Unrest isn’t ‘Spreading’ from Chechnya Across the North Caucasus; It’s Been There All Along

December 7, 2014
Press Building on fire in Grozny December 4, 2014. Photo by Reuters.

Staunton, December 6 – The violence in Chechnya this week has led many Russian and Western commentators to suggest that the unrest there is about to spread to other parts of the North Caucasus, but such analyses are wrong: unrest throughout the region has been there all along. It has only been exacerbated in recent times by Moscow’s own policies.

The notion that militants in Chechnya are triggering resistance and violence elsewhere is an old trope, one that goes back to at least the time of the first post-Soviet Chechen war and that has been promoted by Moscow because it distracts attention from the multiple challenges Russia faces in the region and from the ways Moscow’s policies have made them worse.

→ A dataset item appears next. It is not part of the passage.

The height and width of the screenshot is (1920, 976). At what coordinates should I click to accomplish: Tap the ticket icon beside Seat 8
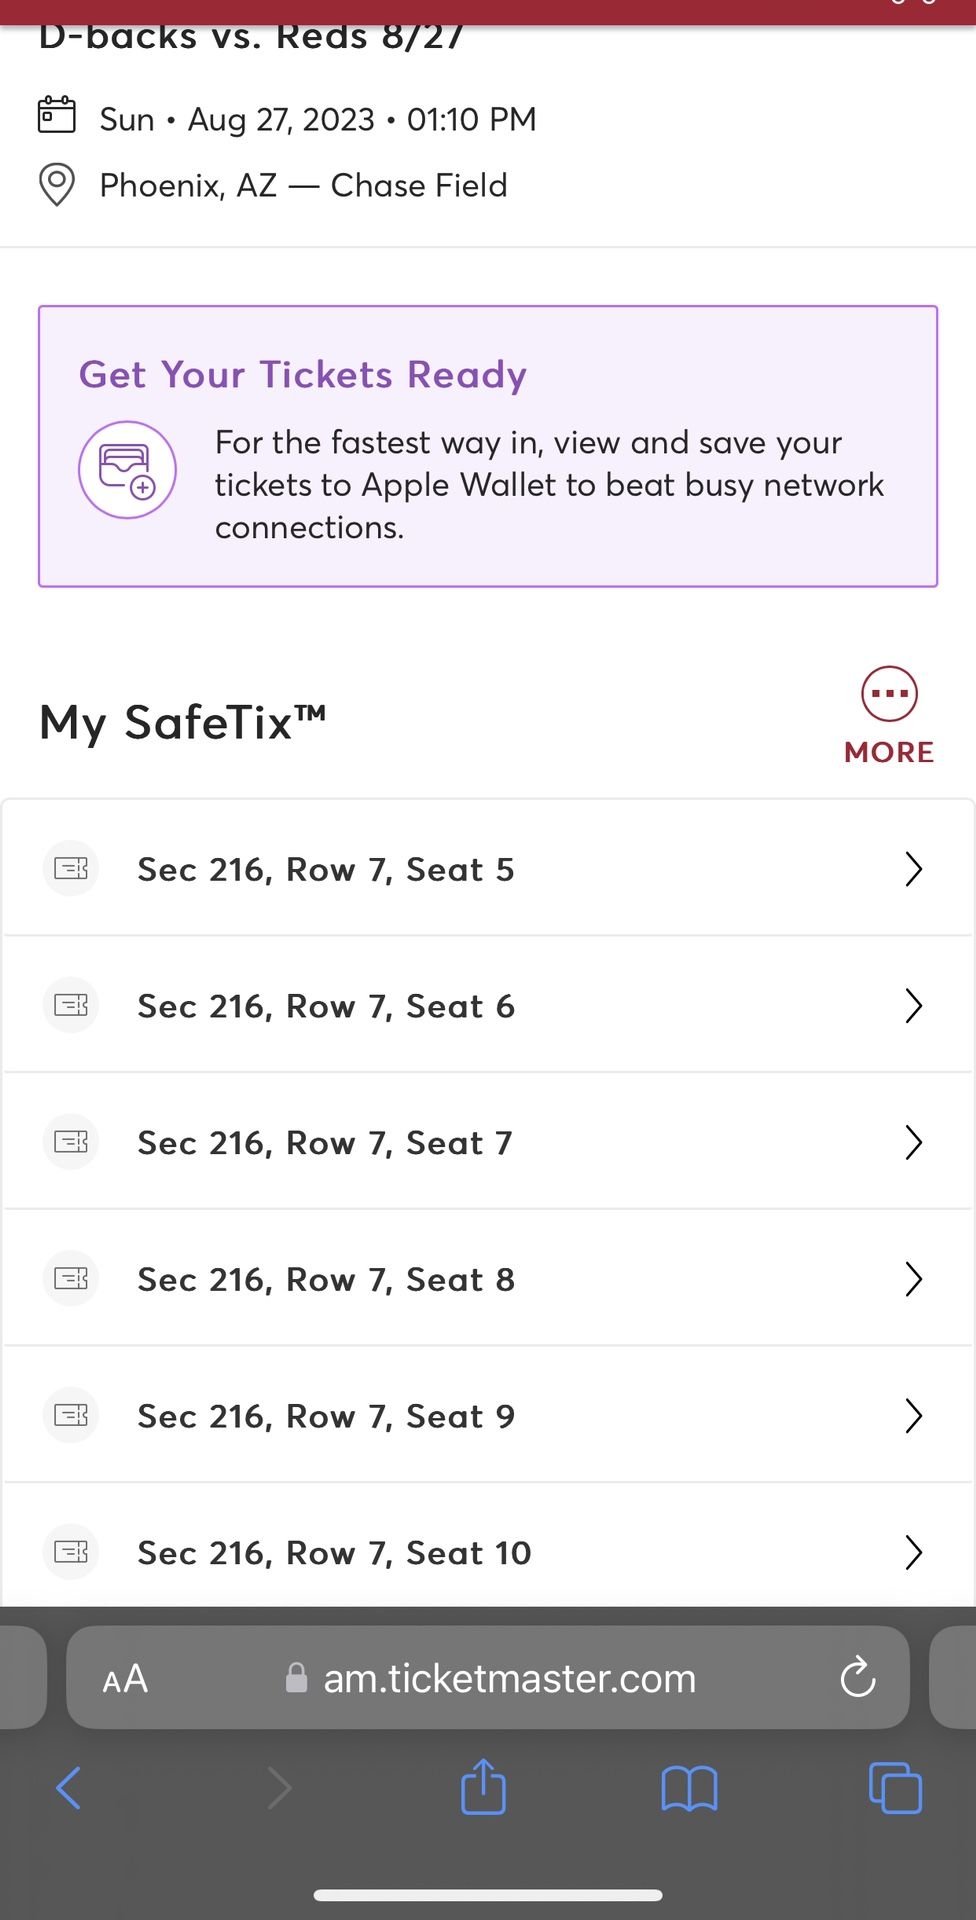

This ideological notion works because tragically few people in the world pay much attention to the North Caucasus – or indeed increasingly to anywhere else – unless there is dramatic violence and thus most have no idea about is happening when the violence is less dramatic or when it is only simmering at the point of explosion.

In recent months, there has been violence in many parts of the North Caucasus and Russian officials have even declared “counter-terrorist” actions against it in Dagestan in particular. But such actions and responses have not attracted the attention of the media in Moscow and hence the world as did the attack in Grozny.

There are exceptions to this rule and there are analysts who have continued to track the violence across the North Caucasus. Among them is Israeli expert Avraam Shmulyevich, and his conclusion is that Russia is on the road to losing the entire North Caucasus whose population remains distrustful of and angry at Moscow.

Some Russian commentators are beginning to take that possibility seriously as well. In Novaya Gazeta November 4, Olga Bobrova says that the events in Grozny show that Russia now faces “a test” of its own territorial integrity having called that into question in the case of Ukraine.

Russians have gotten used to the idea that there is violence and a challenge to the territorial integrity of Ukraine, but given the diet they are fed by Moscow television, few of them find it easy to believe that the same kind of violence and the same kind of challenge could exist in the North Caucasus and be directed against them.

The methods in which Moscow has placed so much confidence, including the massive use of violence, “do not work,” she argues. And even the fact that Russian forces once again have destroyed the militants doesn’t vitiate that. As Bobrova points out, the militants came to Grozny “in order to die,” and against such people, Moscow’s methods are ineffective.

Even more, what has happened in Grozny and what is happening elsewhere in the North Caucasus raise a larger question for Russians: How are the pro-Moscow fighters in the Donetsk Peoples Republic “any better” that the anti-Moscow militants in the North Caucasus? “No one,” she says, “is offering an answer to such questions.”

Russian commentator Andrey Piontkovsky says that it shouldn’t be “a secret for anyone” that the war in Chechnya hasn’t ended. Ramzan Kadyrov doesn’t control very much of his territory, and there are many people in his own army who earlier fought against Moscow.

What Moscow achieved with its two wars is anything but a peace. Instead, there has been “only a temporary compromise. Kadyrov concluded the peace not even with Russia but with Putin personally. The Russian president in fact recognized his defeat, and Kadyrov declared his loyalty to Putin” in exchange for a great deal of money and a free hand.

The hullabaloo that has been raised around the Grozny events reflects the fact that they took place in Grozny, the Chechen capital, Piontkovsky says. Few have noticed that “in Dagestan, similar events are happening almost every day” because the Russian and international media simply don’t report that.

Today, “the war in the North Caucasus has not been concluded. It has simply taken on different forms,” he says. And those may be even more of a problem than the earlier ones. In the 1990s, Moscow faced almost exclusively ethnic challenges. Now it faces an Islamist one. But however that may be, the region remains to this day “in a constant state of war.”

Moreover, there is every reason to believe that the situation from Moscow’s point of view is only going to get worse. Because of new budgetary stringencies that have arisen as a result of Putin’s aggression in Ukraine, Moscow doesn’t have as much money to send to the North Caucasus elites, and they in turn won’t have as much to buy off the opposition.

Even as the Moscow media were filled with pictures of burning buildings in Grozny, the Russian government announced that it was going to save money by cutting funding to Ingushetia by 3.4 billion rubles ($US 64.5 million) in the next budgetary cycle.